**DATA UNDER STUDY**
[Start of section]

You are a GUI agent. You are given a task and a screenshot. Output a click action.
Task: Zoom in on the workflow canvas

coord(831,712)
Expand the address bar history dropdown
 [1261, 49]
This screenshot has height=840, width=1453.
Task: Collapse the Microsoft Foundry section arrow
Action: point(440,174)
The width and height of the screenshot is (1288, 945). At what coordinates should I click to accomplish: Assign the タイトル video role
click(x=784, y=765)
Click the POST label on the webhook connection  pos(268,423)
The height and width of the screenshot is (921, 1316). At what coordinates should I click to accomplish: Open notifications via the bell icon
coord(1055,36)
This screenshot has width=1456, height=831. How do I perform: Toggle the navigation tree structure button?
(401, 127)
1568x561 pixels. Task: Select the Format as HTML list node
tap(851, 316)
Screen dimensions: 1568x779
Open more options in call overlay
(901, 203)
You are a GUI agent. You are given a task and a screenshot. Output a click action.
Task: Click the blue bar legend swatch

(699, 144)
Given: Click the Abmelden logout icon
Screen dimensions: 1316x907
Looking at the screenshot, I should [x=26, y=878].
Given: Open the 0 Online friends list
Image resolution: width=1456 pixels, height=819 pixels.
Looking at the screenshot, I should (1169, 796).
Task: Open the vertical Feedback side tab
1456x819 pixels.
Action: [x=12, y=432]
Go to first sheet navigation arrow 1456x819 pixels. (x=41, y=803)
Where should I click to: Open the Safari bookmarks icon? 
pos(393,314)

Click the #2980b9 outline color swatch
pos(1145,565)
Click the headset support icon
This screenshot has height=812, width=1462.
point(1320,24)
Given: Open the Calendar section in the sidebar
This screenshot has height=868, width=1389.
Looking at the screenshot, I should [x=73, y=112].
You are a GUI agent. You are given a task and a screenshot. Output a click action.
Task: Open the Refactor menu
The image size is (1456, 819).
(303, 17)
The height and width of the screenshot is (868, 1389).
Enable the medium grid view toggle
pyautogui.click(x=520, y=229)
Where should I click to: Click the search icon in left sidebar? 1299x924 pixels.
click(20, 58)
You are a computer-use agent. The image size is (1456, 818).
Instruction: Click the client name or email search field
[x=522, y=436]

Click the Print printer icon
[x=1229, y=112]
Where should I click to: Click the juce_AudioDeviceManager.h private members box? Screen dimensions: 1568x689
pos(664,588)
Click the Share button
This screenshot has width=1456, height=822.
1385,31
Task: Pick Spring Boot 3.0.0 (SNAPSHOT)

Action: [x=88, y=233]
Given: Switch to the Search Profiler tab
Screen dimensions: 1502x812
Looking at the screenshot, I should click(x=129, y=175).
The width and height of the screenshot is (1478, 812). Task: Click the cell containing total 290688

[End of section]

**EXERCISE GOAL**
Give back all the data exactly as written.

**EXERCISE RESPONSE**
You are a GUI agent. You are given a task and a screenshot. Output a click action.
Task: Zoom in on the workflow canvas

coord(831,712)
Expand the address bar history dropdown
 [1261, 49]
This screenshot has height=840, width=1453.
Task: Collapse the Microsoft Foundry section arrow
Action: point(440,174)
The width and height of the screenshot is (1288, 945). At what coordinates should I click to accomplish: Assign the タイトル video role
click(x=784, y=765)
Click the POST label on the webhook connection  pos(268,423)
The height and width of the screenshot is (921, 1316). At what coordinates should I click to accomplish: Open notifications via the bell icon
coord(1055,36)
This screenshot has width=1456, height=831. How do I perform: Toggle the navigation tree structure button?
(401, 127)
1568x561 pixels. Task: Select the Format as HTML list node
tap(851, 316)
Screen dimensions: 1568x779
Open more options in call overlay
(901, 203)
You are a GUI agent. You are given a task and a screenshot. Output a click action.
Task: Click the blue bar legend swatch

(699, 144)
Given: Click the Abmelden logout icon
Screen dimensions: 1316x907
Looking at the screenshot, I should [x=26, y=878].
Given: Open the 0 Online friends list
Image resolution: width=1456 pixels, height=819 pixels.
Looking at the screenshot, I should (1169, 796).
Task: Open the vertical Feedback side tab
1456x819 pixels.
Action: [x=12, y=432]
Go to first sheet navigation arrow 1456x819 pixels. (x=41, y=803)
Where should I click to: Open the Safari bookmarks icon? 
pos(393,314)

Click the #2980b9 outline color swatch
pos(1145,565)
Click the headset support icon
This screenshot has height=812, width=1462.
point(1320,24)
Given: Open the Calendar section in the sidebar
This screenshot has height=868, width=1389.
Looking at the screenshot, I should [x=73, y=112].
You are a GUI agent. You are given a task and a screenshot. Output a click action.
Task: Open the Refactor menu
The image size is (1456, 819).
(303, 17)
The height and width of the screenshot is (868, 1389).
Enable the medium grid view toggle
pyautogui.click(x=520, y=229)
Where should I click to: Click the search icon in left sidebar? 1299x924 pixels.
click(20, 58)
You are a computer-use agent. The image size is (1456, 818).
Instruction: Click the client name or email search field
[x=522, y=436]

Click the Print printer icon
[x=1229, y=112]
Where should I click to: Click the juce_AudioDeviceManager.h private members box? Screen dimensions: 1568x689
pos(664,588)
Click the Share button
This screenshot has width=1456, height=822.
1385,31
Task: Pick Spring Boot 3.0.0 (SNAPSHOT)

Action: [x=88, y=233]
Given: Switch to the Search Profiler tab
Screen dimensions: 1502x812
Looking at the screenshot, I should click(x=129, y=175).
The width and height of the screenshot is (1478, 812). Task: Click the cell containing total 290688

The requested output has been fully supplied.